Automated Personalization (AP) combines offers or messages, and uses advanced machine learning to match different offer variations to each visitor based on their individual customer profile, in order to personalize content and drive lift.
Similarly to Auto-Target, Automated Personalization uses a Random Forest algorithm, a leading data science ensemble method, as its main personalization algorithm to determine the best experience to show a visitor. Automated Personalization can be valuable in the discovery phase of testing. It is also useful to allow machine learning to determine the most effective content when targeting diverse visitors. Over time, the algorithm learns to predict the most effective content and displays the content most likely to achieve your goals.
To find more information about how Automated Personalization differs from Auto-Target, see Auto-Target.
Activity Types (9:03)
This video explains the activity types available in Target Standard/Premium. Automated Personalization is discussed beginning at 5:55.
Describe the types of activities included in Adobe Target
Select the appropriate activity type to achieve your goals
Describe the three-step guided workflow that applies to all activity types
Marketers implement one file on their site which enables them to point and click on any content and then visually create and select additional content options for that area using the VEC (Visual Experience Composer). Then, the algorithm automatically determines which piece of content to deliver to each individual visitor based on all the behavioral data that the system has about that visitor, providing a personalized experience. Because Automated Personalization can adapt to changes in visitor behavior, it can be run without a set end date to provide ongoing lift and personalization. This is sometimes referred to as “always-on” mode. The marketer does not need to run a test, analyze the results, then deliver a winner before realizing the lift found from optimization—a standard order of operations to implement the outcome of a standard A/B activity.

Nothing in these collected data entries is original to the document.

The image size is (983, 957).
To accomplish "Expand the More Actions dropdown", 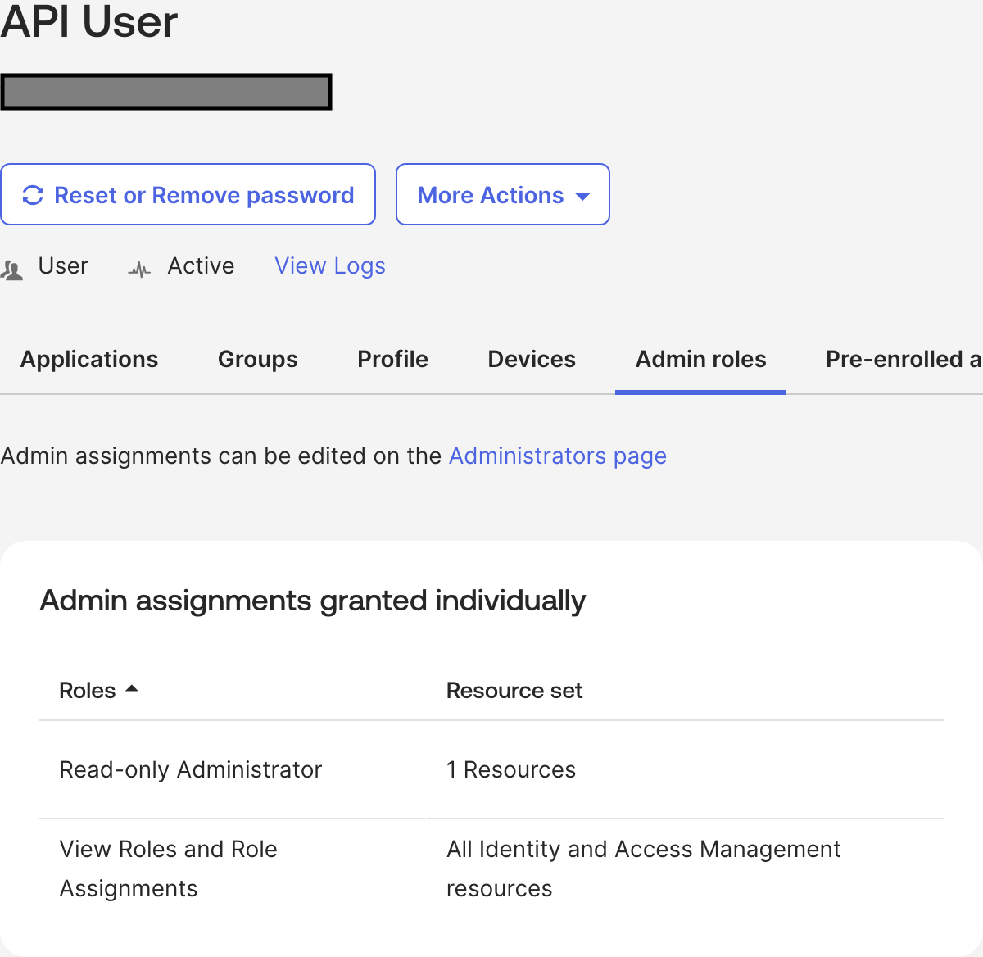I will (502, 195).
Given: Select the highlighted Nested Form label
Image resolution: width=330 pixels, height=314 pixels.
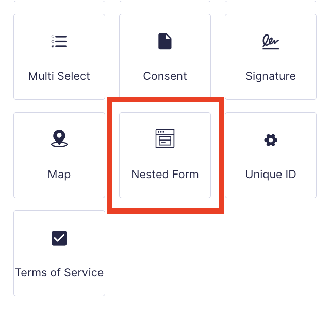Looking at the screenshot, I should [165, 174].
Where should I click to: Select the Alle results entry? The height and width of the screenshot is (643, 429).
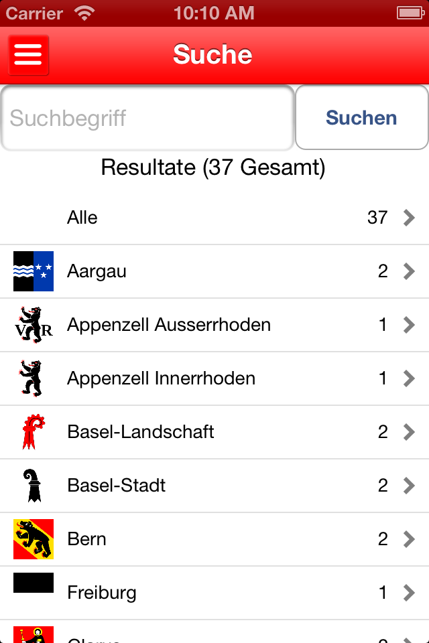coord(201,217)
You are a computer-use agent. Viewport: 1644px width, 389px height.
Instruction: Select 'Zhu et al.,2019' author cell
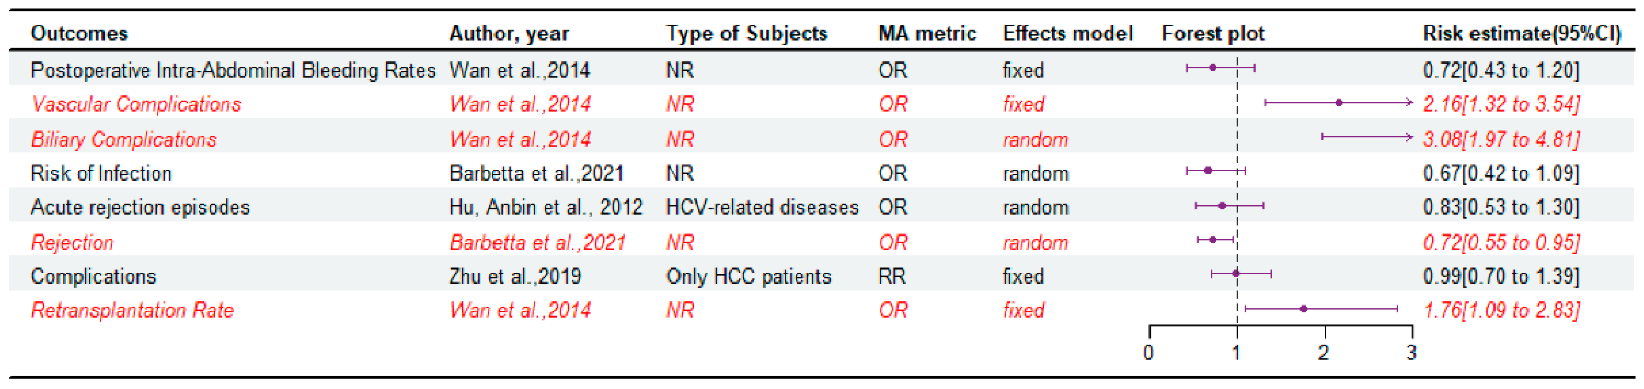pos(515,276)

The following terms are useful when discussing Automated Personalization:
|Multi-armed bandit||A multi-armed bandit approach to optimization balances exploratory learning and exploitation of that learning.|
|Random Forest||Random Forest is a leading machine learning approach. In data-science speak, it is an ensemble classification or regression method that works by constructing a large number of decision trees based on visitor and visit attributes. Within Target, Random Forest is used to determine which experience is expected to have the highest likelihood of conversion (or highest revenue per visit) for each specific visitor. For more information about Random Forest in Target, see Random Forest algorithm.|
|Thompson Sampling||The goal of Thompson Sampling is to determine which experience is the best overall (non-personalized), while minimizing the “cost” of finding that experience. Thompson sampling always picks a winner, even if there is no statistical difference between two experiences. For more information, see Thompson Sampling.|
Consider the following details when using Automated Personalization:
Automated Personalization uses a Random Forest algorithm to personalize.

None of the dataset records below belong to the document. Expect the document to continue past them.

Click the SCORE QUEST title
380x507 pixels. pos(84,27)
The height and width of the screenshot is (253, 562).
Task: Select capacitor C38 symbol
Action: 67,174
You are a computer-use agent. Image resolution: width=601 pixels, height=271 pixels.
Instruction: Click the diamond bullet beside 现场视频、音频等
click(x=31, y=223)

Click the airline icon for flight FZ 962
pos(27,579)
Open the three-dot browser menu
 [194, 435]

Random Forest is a leading machine learning approach. In data-science speak, it is an ensemble classification or regression method that works by constructing a large number of decision trees based on visitor and visit attributes. Within Target, Random Forest is used to determine which experience is expected to have the highest likelihood of conversion (or highest revenue per visit) for each specific visitor. For example, visitors who use Chrome, are gold loyalty members, and access your site on Tuesdays might be more likely to convert with Experience A, while visitors from New York might be more likely to convert with Experience B. For more information about Random Forest in Target, see Random Forest algorithm.
The personalization model optimizes for each visit.
The algorithm predicts a visitor's likelihood of conversion (or estimated revenue from conversion) in order to serve the best experience.
A visitor is eligible for a new experience upon the end of an existing session (unless he or she is in the control group, in which case the experience that visitor sees on the first visit is the same experience he or she will see in subsequent visits).
Within a session, the experience presented does not change to maintain visual consistency.
The personalization model adapts to changes in visitor behavior.
The multi-arm bandit ensures that the model is always “spending” a small fraction of traffic to continue learning throughout the life of the activity, and to prevent over-exploitation of previously learned trends.
The underlying models are re-built every 24 hours using the latest visitor behavior data to ensure Target is always leveraging changing visitor preferences.
If the algorithm can't determine winning experiences for individual visitors, it automatically switches to showing the overall best-performing experience, while still continuing to look for personalized winners. The best-performing experience is found using Thompson Sampling.
The model continually optimizes a single goal metric.
This metric could be conversion-based or revenue-based (more specifically, Revenue per Visitor).
Target automatically collects information about visitors to build the personalization models.
You don’t have to do anything specific to add audiences to the model. For information about using Experience Cloud Audiences with Target, see Experience Cloud Audiences.
Marketers can upload offline data, propensity scores or other custom data to build personalization models.
Offline data, such as CRM information or customer churn propensity scores, can be incredibly valuable when building personalization models. There are several ways to input data in Automated Personalization (AP) and Auto-Target personalization algorithms.
For information about the data automatically collected and used by Automated Personalization and Auto-Target personalization algorithms, see Data collection for Target's personalization algorithms.